A sushi bar at the hotel.  Tom doesn’t care for sushi which I used to love in my old life.  Now, without the rice in the sushi rolls, I have no interest.  Plus, I’ve lost my taste for raw fish over these past years of travel.

Oh, don’t get me wrong, we’re not exempt from making errors. In our old lives, I recall having to call when cable and other utility bills had errors. What’s the deal with this?  

Even while in Minnesota, we discovered I’d booked our flight to Nevada on the wrong date, and it cost us over US $700 (CRC 398,574), never to be recouped. It was the first significant booking error I’d made that couldn’t be reversed or revised in some manner.

Comfortable seating in the sushi bar.

We, humans, are undoubtedly responsible for the words “human error.” It’s rampant. And, even the most meticulous of us can find ourselves in a pickle from our errors. Why does this happen?

After careful consideration of my own errors, I’ve come to realize it always occurs when I’m multitasking and not paying enough attention. There’s no excuse. 

The outdoor sports bar.

Since my flight booking error, this past summer occurred while we were so busy in Minnesota, I’ve carved out specific time without distractions to handle anything that could potentially cause us a problem. Tom and I now review bookings together, checking and re-checking each other’s work in booking events to ensure we have no errors.

In my youth, I was always proud of my ability to multitask. But, as we’ve aged, I’ve discovered doing so is not a benefit at all. Being able to focus on a critical task at a time is more fulfilling in the long run.

We sat in the lobby when we prepared the day’s post.

Recently, I’d read this article, The Myth of Multitasking, and completed the test shown in the report. There’s no doubt that multitasking doesn’t achieve one’s original intention of getting two or more tasks completed at one time in less time. 

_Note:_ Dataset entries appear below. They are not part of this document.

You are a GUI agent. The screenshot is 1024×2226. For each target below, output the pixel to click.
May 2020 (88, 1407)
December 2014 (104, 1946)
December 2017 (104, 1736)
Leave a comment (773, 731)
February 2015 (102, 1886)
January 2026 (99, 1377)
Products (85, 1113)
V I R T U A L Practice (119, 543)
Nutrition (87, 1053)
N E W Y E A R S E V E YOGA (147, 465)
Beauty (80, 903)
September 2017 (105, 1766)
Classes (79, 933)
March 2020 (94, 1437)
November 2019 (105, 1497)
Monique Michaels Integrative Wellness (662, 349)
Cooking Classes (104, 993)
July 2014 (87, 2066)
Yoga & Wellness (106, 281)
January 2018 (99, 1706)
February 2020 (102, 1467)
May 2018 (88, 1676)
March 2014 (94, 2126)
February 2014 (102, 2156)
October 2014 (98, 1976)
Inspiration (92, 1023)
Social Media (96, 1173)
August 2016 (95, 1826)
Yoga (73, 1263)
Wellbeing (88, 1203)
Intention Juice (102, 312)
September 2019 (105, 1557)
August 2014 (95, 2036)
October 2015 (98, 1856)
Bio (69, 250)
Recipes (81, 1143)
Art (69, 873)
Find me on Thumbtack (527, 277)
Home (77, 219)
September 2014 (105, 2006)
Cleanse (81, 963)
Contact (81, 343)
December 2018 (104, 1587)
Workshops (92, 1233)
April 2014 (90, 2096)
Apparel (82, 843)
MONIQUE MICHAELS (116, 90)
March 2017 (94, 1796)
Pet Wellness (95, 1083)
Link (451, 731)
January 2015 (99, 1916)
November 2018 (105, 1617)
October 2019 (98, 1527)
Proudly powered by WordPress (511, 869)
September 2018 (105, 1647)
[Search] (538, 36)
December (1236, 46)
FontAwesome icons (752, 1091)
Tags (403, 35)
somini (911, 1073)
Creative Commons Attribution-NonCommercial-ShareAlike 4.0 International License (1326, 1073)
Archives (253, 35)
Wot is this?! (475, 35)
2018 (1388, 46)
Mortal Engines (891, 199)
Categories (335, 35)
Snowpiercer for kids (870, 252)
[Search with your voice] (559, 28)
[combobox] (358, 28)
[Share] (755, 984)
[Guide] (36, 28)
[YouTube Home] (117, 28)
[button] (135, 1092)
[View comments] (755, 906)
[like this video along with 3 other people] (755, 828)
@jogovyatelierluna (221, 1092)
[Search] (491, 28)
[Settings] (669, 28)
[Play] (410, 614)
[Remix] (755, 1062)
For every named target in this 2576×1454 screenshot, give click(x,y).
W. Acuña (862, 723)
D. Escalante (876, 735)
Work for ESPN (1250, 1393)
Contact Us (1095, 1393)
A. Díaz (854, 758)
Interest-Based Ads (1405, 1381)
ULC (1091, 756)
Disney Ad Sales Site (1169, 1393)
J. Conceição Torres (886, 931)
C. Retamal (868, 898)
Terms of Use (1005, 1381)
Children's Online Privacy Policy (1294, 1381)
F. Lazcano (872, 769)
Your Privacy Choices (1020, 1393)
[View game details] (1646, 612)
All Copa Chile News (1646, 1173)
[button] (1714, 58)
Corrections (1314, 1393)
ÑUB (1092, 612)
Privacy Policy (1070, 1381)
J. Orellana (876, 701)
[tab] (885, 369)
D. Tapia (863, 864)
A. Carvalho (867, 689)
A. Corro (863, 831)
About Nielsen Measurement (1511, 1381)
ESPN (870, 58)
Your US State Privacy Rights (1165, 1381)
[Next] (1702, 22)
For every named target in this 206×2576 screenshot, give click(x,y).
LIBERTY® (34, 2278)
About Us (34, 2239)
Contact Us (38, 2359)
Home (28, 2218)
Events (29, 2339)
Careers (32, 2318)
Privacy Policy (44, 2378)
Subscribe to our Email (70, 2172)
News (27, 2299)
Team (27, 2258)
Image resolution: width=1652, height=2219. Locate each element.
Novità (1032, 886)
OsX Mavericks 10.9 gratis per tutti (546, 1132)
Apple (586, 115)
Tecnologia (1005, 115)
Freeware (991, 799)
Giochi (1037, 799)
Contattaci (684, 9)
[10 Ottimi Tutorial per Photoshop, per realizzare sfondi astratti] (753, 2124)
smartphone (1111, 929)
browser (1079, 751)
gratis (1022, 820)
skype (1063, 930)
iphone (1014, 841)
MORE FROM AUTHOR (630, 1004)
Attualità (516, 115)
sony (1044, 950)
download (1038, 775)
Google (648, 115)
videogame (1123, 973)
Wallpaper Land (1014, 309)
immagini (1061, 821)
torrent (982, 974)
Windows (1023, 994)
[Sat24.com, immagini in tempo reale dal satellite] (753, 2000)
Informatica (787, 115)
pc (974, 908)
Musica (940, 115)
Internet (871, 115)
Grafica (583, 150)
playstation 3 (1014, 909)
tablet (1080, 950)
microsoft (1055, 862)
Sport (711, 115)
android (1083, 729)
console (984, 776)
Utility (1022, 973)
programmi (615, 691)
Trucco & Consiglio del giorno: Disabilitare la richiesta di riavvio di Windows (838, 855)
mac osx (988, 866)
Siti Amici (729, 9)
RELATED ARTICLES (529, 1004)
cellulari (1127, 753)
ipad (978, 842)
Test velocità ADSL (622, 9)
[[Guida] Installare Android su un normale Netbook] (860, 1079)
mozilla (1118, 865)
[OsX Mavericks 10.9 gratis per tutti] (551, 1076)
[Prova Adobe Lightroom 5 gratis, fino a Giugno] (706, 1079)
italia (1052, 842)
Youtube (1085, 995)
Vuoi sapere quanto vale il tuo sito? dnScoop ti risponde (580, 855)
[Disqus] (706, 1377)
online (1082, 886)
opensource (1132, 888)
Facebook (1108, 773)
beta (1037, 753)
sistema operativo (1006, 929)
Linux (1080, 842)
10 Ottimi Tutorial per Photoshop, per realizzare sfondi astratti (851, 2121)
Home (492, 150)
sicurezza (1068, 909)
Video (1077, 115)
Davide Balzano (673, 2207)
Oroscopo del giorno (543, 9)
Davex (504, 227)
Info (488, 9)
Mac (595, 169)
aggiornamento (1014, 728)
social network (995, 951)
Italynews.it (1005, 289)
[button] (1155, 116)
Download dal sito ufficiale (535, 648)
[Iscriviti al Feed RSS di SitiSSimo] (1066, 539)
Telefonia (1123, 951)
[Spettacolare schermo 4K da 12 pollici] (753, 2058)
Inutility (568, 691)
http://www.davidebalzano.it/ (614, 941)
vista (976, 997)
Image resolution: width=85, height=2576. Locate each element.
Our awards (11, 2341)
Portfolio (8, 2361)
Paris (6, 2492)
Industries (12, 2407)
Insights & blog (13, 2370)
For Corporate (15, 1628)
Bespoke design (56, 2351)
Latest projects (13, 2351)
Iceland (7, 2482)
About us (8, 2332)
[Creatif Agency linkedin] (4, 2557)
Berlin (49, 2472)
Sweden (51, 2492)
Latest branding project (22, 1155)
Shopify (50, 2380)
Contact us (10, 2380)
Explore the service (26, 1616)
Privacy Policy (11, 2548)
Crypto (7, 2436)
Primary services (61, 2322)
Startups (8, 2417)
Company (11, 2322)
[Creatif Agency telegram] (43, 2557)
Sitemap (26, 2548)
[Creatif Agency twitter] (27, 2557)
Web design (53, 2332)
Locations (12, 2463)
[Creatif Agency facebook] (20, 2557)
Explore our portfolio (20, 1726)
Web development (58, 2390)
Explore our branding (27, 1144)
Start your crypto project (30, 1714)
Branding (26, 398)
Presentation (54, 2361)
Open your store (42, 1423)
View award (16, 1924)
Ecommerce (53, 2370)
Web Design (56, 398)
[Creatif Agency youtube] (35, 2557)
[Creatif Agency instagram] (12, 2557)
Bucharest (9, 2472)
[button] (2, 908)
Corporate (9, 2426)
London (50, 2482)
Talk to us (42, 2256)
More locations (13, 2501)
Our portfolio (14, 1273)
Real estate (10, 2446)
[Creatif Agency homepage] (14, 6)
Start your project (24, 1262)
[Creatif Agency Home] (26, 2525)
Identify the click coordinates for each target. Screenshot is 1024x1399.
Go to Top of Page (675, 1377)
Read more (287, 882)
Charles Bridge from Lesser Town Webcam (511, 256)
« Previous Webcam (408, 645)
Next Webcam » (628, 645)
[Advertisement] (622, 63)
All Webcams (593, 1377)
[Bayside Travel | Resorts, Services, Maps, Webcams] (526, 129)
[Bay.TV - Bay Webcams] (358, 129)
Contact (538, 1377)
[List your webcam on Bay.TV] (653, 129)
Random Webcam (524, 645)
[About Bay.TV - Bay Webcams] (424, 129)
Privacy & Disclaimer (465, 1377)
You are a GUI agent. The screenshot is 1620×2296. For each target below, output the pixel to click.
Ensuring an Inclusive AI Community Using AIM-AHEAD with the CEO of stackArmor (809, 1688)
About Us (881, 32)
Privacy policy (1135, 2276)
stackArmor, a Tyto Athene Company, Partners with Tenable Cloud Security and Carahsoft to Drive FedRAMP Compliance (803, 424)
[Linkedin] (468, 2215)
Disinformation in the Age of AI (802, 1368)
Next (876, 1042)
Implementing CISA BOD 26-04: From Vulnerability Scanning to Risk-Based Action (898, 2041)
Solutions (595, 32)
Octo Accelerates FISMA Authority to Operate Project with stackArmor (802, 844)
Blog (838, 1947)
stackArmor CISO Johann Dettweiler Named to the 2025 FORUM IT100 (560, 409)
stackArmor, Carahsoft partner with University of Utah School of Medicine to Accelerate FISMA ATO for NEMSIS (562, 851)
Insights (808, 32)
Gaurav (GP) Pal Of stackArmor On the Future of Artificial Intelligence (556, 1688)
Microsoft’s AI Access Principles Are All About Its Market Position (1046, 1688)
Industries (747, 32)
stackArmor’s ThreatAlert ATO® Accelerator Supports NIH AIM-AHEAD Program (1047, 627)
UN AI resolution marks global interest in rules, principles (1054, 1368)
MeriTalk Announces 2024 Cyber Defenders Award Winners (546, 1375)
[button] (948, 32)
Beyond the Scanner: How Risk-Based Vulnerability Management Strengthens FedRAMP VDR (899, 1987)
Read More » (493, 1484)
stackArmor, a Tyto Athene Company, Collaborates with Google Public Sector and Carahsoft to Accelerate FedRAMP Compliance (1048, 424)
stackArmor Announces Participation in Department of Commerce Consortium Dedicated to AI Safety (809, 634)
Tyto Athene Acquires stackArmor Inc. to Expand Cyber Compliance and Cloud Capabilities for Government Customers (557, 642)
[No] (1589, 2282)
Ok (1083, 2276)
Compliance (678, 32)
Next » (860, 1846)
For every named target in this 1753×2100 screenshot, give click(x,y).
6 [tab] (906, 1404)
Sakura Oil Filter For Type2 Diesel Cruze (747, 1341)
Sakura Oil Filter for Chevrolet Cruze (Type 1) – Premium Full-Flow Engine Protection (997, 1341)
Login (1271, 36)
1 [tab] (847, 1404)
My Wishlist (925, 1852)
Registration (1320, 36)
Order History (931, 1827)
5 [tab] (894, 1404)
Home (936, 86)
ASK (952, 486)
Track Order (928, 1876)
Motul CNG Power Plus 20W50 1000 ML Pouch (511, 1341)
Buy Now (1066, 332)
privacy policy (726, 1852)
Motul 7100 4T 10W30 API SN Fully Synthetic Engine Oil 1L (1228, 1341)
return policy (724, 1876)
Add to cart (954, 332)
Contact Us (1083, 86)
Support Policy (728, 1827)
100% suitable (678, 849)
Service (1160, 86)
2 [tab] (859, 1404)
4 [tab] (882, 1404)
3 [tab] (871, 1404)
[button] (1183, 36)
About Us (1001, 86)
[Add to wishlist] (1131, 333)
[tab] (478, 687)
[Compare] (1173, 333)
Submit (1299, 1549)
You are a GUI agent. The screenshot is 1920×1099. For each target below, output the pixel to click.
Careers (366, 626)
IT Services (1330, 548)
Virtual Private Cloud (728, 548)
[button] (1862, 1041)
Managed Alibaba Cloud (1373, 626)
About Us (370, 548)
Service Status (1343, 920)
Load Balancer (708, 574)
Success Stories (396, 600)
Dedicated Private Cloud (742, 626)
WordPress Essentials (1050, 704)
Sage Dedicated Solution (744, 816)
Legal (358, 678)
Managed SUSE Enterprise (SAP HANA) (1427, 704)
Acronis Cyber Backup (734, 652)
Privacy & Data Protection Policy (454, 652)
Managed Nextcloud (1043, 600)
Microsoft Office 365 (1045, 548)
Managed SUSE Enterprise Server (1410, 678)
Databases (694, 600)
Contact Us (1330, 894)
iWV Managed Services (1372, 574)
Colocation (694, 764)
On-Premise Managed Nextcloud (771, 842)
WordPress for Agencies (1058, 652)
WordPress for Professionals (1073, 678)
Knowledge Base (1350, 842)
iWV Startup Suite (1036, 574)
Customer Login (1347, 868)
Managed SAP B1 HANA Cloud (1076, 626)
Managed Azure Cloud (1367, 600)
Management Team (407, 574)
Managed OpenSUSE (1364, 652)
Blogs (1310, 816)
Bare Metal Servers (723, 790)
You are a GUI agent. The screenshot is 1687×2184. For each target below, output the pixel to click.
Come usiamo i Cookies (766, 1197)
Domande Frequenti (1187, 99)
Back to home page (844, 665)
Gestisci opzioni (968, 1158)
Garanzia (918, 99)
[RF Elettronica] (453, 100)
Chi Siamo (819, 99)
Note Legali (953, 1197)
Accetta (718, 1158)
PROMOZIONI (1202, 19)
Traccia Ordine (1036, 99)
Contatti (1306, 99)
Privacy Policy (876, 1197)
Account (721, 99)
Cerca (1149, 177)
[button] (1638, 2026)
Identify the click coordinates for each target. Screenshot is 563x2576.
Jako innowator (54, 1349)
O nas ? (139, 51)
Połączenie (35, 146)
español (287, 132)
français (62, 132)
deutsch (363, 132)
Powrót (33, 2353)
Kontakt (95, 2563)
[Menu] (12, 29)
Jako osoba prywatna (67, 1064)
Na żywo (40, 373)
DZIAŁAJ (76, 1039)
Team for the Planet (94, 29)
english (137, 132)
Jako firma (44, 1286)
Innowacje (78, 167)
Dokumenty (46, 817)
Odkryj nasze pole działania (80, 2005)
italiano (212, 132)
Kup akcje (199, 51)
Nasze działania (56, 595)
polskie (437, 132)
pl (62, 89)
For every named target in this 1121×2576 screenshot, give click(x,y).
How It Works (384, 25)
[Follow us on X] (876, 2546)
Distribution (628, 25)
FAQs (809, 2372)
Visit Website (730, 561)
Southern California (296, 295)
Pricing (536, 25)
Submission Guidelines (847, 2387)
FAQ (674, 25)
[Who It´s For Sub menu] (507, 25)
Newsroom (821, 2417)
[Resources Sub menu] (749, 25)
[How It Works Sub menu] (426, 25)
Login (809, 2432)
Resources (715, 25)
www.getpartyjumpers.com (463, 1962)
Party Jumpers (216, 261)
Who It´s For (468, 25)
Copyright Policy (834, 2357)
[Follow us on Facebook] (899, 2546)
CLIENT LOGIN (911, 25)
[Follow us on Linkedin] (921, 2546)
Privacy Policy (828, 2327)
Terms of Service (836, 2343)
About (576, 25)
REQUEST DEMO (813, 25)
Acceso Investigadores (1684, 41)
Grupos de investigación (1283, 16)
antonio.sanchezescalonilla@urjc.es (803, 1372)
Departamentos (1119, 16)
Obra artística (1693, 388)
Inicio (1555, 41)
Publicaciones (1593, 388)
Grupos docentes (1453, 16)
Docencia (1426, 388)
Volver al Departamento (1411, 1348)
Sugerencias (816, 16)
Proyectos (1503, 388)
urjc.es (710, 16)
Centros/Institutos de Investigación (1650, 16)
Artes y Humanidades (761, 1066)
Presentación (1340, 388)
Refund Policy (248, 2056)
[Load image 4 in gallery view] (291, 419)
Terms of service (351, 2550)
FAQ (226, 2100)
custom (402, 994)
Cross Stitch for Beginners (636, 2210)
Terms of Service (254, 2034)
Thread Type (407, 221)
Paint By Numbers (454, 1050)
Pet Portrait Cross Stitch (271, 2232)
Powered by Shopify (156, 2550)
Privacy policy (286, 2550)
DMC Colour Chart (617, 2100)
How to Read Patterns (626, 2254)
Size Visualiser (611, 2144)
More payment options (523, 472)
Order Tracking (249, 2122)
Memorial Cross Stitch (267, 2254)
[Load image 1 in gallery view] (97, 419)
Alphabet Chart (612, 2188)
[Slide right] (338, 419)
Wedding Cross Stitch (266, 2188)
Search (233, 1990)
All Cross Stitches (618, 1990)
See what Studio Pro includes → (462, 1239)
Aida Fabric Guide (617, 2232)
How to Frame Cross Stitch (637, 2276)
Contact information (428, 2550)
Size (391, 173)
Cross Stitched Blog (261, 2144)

Sure, I can multitask when cooking a meal; boil the water, stir fry the veggies and cook the bacon in the oven simultaneously. But, that’s cooking, not handling important financial and other matters that can result in chaos if not caught in time.

Bread items are offered at the complimentary breakfast buffet.

Today, we have tunnel-vision in getting our medical forms signed by the doctor, hopefully finding us both in good enough health to embark on the upcoming expedition cruise.

May you be able to focus on what must be completed in your life today! Happy day!